You Have Been A Member Since 2003. How Has ACSM Grown and Changed Since You Became a Member?
The main change I have seen in ACSM since I became a member is the inclusion of more clinical practitioners in the organization. Additionally, the annual meetings have had a heavier clinical influence, and this is vital in terms of translational research and helping to connect basic scientists with the clinicians managing athletes as patients.
How Has Membership in ACSM Influenced Your Career?
I think that ACSM has made me focus on the importance of basic research and continuing education in the sports medicine realm. Because our specialty is relatively young, we rely on advances made in the basic sciences related to exercise and injury prevention to help us remain on the cutting edge of athlete treatment.
How Do You Use the ACSM Network in Your Daily Work?
I often correspond with other ACSM members for ideas on clinical research and what new techniques and innovations I can use in my daily practice. I also rely heavily on ACSM position stands to help guide broader management in the sports medicine community with which I work. These position stands help me shape programs for community outreach with respect to concussion management, the female athlete triad, and exertional heat stroke management.
What Is Your Best Advice to Other Sports Medicine Clinicians?

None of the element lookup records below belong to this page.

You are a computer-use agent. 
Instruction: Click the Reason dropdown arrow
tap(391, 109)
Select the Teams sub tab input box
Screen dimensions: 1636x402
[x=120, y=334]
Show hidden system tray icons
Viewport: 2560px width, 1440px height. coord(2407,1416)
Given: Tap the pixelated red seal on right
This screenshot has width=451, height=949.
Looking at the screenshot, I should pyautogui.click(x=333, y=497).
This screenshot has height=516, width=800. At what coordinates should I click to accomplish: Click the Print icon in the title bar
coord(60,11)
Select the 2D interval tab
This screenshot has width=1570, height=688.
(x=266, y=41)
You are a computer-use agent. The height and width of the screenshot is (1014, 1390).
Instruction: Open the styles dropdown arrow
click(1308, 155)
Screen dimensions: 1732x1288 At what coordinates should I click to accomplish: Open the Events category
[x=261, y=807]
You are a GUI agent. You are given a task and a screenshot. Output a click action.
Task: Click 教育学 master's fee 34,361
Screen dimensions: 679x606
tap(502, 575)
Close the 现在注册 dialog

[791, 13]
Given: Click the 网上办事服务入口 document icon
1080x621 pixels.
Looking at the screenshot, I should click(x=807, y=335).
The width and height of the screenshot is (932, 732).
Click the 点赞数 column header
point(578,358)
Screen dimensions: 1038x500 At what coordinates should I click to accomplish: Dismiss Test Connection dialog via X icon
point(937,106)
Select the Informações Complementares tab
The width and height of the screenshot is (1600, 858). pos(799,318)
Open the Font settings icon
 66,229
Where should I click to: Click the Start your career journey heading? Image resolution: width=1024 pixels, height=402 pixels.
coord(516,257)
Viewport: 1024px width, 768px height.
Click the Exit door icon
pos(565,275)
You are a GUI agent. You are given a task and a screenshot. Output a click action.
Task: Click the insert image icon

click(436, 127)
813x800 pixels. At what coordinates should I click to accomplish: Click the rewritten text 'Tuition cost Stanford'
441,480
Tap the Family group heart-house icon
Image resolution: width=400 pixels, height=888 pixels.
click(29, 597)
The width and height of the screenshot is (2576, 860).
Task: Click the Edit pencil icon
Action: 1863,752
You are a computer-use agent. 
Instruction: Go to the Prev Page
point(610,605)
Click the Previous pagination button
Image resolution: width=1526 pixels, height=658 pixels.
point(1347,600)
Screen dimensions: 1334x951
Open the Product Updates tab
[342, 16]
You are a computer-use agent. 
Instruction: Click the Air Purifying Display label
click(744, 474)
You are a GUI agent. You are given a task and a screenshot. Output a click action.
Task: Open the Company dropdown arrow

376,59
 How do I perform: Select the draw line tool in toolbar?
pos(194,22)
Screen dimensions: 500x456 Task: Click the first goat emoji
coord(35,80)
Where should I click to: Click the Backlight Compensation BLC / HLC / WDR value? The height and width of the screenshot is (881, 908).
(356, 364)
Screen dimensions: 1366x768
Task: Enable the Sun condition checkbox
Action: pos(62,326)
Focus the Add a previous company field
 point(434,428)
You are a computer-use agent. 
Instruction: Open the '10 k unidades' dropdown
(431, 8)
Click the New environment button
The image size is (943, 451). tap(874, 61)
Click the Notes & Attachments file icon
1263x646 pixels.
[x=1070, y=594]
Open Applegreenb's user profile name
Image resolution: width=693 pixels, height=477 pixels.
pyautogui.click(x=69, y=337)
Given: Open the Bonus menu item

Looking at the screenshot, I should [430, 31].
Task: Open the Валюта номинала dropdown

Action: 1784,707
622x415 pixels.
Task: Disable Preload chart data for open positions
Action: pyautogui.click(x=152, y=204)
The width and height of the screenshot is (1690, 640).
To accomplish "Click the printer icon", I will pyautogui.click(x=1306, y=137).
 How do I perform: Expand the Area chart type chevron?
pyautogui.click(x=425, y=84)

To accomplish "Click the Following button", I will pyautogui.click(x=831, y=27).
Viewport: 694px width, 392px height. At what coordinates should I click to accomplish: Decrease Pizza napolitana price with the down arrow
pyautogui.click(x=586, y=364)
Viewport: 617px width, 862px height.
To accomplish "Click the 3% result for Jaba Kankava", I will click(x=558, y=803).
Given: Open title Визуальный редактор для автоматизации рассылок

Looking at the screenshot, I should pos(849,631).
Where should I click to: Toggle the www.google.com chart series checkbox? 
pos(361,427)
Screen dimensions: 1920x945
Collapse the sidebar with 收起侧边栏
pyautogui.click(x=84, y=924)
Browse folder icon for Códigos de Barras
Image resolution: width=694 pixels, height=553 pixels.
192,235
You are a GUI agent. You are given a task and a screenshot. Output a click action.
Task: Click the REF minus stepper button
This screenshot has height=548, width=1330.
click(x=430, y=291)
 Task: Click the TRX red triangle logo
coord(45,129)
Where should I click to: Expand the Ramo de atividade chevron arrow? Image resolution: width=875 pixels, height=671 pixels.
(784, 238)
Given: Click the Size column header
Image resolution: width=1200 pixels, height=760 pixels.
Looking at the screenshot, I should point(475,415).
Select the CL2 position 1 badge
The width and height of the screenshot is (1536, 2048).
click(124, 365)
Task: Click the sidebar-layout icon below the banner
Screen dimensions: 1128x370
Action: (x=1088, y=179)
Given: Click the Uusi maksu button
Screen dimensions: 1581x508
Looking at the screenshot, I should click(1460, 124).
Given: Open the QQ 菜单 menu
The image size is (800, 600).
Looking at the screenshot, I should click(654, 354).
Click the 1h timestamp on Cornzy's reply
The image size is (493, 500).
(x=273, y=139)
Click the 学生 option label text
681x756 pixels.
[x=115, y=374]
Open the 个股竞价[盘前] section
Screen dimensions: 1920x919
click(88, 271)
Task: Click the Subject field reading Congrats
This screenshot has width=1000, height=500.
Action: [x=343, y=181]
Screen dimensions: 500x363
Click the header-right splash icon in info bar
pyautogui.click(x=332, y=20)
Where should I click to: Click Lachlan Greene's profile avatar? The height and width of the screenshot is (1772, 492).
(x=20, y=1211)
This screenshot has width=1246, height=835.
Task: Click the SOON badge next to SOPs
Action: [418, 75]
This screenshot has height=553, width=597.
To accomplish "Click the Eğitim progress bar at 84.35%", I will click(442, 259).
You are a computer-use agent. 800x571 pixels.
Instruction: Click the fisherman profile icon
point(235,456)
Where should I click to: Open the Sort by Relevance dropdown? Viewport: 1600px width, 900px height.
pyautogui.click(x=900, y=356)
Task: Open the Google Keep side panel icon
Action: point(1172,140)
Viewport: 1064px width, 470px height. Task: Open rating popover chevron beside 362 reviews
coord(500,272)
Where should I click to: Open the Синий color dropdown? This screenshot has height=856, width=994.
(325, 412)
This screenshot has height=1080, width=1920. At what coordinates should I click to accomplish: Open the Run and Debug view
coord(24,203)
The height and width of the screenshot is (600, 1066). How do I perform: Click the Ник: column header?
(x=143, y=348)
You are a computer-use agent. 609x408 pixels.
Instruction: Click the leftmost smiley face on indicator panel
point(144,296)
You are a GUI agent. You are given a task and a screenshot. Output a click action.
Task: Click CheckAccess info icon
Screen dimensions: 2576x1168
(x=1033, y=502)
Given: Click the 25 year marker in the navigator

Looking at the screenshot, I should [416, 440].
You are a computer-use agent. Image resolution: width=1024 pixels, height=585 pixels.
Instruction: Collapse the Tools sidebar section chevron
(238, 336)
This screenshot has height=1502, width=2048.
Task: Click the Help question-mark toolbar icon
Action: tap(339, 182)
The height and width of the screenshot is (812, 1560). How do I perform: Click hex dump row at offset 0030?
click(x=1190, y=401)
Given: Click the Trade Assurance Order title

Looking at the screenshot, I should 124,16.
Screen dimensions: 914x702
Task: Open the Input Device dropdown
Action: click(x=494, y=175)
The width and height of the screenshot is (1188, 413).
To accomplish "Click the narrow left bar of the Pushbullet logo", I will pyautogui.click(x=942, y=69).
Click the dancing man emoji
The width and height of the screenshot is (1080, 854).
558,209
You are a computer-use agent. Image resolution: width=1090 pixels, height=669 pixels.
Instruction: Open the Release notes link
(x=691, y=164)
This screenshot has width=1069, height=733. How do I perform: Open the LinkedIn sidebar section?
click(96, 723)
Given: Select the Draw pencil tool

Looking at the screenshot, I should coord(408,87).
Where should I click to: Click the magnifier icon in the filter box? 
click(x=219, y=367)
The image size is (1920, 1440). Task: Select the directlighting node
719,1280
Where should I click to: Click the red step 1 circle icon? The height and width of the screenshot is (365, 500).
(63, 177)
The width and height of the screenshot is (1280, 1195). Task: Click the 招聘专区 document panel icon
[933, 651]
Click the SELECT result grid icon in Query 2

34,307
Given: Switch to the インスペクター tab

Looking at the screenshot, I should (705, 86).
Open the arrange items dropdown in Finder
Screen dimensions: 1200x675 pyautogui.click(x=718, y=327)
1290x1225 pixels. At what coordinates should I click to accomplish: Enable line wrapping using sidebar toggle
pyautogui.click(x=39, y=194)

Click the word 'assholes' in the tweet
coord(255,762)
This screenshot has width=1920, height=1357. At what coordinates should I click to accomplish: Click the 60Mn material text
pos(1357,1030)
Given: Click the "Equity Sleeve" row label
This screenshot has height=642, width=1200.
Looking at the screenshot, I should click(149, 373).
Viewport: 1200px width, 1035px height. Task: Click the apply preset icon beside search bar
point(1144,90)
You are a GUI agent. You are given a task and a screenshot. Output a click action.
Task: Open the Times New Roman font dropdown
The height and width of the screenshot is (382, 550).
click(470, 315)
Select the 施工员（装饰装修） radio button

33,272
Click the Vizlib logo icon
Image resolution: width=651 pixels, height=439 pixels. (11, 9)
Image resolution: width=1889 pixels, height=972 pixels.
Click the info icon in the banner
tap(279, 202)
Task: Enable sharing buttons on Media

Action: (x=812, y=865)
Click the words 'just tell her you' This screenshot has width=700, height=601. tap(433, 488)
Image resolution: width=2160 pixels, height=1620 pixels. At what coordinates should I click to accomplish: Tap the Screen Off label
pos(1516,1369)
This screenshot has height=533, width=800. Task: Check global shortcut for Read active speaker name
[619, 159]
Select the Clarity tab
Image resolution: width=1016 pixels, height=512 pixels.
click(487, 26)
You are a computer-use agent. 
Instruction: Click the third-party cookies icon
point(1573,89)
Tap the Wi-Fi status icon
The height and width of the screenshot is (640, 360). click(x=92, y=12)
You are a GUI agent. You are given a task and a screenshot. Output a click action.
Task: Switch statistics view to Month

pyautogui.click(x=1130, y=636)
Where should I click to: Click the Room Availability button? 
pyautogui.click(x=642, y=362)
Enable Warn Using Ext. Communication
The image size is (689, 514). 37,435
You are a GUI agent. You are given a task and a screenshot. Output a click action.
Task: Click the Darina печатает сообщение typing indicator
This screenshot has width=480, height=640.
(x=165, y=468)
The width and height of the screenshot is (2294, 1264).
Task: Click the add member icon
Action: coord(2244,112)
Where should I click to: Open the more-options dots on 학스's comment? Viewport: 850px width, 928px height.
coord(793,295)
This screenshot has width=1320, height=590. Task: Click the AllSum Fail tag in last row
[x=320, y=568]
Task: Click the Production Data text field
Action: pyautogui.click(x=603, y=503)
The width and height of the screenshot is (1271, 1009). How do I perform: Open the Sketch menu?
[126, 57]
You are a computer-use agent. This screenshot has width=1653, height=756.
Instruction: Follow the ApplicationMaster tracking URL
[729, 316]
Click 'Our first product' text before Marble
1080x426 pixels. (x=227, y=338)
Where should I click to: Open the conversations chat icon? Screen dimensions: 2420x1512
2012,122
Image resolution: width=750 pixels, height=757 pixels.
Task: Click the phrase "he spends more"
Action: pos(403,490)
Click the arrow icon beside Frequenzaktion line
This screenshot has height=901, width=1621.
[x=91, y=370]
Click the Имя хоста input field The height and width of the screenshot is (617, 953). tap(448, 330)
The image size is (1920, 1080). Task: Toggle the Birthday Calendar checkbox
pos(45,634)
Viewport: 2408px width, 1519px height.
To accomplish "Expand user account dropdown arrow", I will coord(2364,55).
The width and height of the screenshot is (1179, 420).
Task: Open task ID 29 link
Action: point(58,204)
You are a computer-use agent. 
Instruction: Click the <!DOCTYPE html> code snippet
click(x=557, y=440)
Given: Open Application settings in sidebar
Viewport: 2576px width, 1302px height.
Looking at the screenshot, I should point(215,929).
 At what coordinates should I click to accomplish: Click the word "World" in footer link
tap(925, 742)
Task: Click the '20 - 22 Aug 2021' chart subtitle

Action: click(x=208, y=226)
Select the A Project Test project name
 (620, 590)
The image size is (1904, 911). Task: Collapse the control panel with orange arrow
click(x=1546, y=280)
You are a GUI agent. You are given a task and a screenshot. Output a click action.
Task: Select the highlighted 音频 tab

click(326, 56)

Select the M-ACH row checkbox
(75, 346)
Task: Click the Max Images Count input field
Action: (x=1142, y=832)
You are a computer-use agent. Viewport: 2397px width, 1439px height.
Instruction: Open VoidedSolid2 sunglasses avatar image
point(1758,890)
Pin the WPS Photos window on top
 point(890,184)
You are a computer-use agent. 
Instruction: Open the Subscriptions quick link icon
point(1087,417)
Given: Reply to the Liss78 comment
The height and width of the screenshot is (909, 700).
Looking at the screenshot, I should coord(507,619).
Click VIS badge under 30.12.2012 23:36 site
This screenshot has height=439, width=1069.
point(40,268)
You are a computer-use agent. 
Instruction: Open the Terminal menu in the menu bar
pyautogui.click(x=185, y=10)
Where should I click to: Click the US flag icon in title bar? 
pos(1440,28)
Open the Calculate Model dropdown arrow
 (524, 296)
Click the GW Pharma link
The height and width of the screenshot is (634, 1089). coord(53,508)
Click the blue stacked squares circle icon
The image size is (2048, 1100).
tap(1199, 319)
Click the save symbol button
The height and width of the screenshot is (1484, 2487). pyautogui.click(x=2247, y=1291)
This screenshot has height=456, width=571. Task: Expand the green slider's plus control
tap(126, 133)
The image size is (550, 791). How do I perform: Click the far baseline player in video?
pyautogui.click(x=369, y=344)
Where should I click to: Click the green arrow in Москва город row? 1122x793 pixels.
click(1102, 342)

I think it is important for us as sports medicine clinicians to further integrate ourselves within the academic sports medicine realm. We have valuable expertise and experience that can be vital to the great wealth of basic sports medicine scientists who are in ACSM. Collaborative efforts in research, such as clinical trials, can help advance both the research and clinical arms of the College.
Where Do You See ACSM Heading in the Future?
I see ACSM continuing to shape health and exercise policy on a national level, especially in the areas of mild traumatic brain injury, performance-enhancing drug use, exercise as an important adjunct to primary preventive measures, and supervision and guidelines for mass participation events. In addition, I look for ACSM to continue to lead the way in sports medicine cutting-edge research, helping to make evidence-based sports medicine a continually growing specialty.
Would You Like to Share Anything Else with the Readers of Current Sports Medicine Reports?
I would urge the readers of CSMR to send in case reports and reviews of the sports medicine literature. Busy clinicians have a wealth of clinical knowledge that is largely untapped and could be brought to the ACSM readers by education through their clinical experiences.